All the approaches are based on the same fundamental steps (the principles and outcomes are comprehensible to non-mathematicians even if the actual methods are not):

  • modelling and estimating all candidates’ ‘true scores’ (the true measure of their ability – the average score they would receive if they took many tests of the same subject at the same time – a theoretical concept really)
  • from this, estimating candidates’ ‘true levels’ based on the modelled ‘true scores’
  • comparing ‘true levels’ with the observed levels

The different methods used have different benefits: some try to allow for the fact that tests may be more reliable for some scores than others (e.g. the KS2 tests tend to classify candidates more reliably at level 5 than at level 2); others use a simple model of uniform error across the range of scores. One method (called Item Response Theory) seeks to create a scale of difficulty for items and a scale of ability for candidates. This allows statistical comparisons of candidates who took tests in one year with other candidates who took a different test in another year. ‘Separating out’ a candidate’s ability from a question’s difficulty is very attractive in looking at how candidates would perform on multiple tests (without them actually having to sit all the tests) but it relies on some big assumptions – for example that the test assesses a single trait (such as ‘a candidate’s ability in science’) and doesn’t allow for the fact that some students perform better than their peers in some topics and less well in others.
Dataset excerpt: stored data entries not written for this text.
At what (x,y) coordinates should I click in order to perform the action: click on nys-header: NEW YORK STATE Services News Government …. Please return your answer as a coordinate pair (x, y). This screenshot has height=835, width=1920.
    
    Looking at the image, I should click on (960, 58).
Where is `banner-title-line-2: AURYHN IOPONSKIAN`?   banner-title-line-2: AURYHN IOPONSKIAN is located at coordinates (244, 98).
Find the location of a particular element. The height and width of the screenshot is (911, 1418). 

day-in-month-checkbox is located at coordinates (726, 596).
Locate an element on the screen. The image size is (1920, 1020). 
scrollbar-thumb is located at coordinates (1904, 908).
4. What factors affect reliability and classification accuracy?

Many things can affect reliability: marker inconsistency, differences in test papers from year to year in terms of the content coverage, the types of questions used, the difficulty of the questions and where the level boundaries are set.

Classification accuracy is also affected by how many levels there are in the test results, and the consequent mark range for each level. A test may provide people with more information by having more levels (consider for example, the introduction of the A* grade at GCSE and A level) but this will result in a lower level of classification accuracy for all levels.

5. Classification accuracy results for Key Stage 2 tests in 2009 and 2010

The first analysis undertaken looks at the internal consistency of the test – if the test measures a single trait, then good candidates would be expected to do better than weaker candidates on all items. An item that isn’t consistent in this way is testing something other than the single trait, and undermines the internal reliability of the test (and one of the key assumptions for the statistics). KS2 tests in 2009 and 2010 have high levels of internal consistency, particularly when it is considered that the tests are marked by people and the scores therefore include a degree of variance due to marker subjectivity.

Classification accuracy for mathematics was around 90%. The classification accuracy for English was around 85%, and science around 87%. The six methods provided classification accuracies mostly within two percentage points of each other.

These classification accuracies are much higher than those reported in the early days of Key Stage 2 national tests. The increase in classification accuracy is likely to relate to improvements in the reliability of the tests and changes in their structure.

It should be noted that classification accuracy is an estimate based on a population as a whole – it cannot be used for an individual candidate. A candidate whose score is close to a boundary mark is more likely to be misclassified than one whose score is in the middle of the mark range for the level.

Finally, it is clear from the work on the Ofqual Reliability Programme that technical terminology presents problems in many areas of assessment reliability. In this context, ‘candidate level misclassification’ in common meaning suggests a mistake has been made in handling the exams process (for example, a marking error has been made). The statistical term refers to ‘measurement error between the observed and notional ‘true’ scores’ – i.e. not so much a mistake as a measurement of the variance between a notional score (the average score the candidate would receive if they took many tests of the subject one after another) and the actual score they achieved on the particular paper they sat.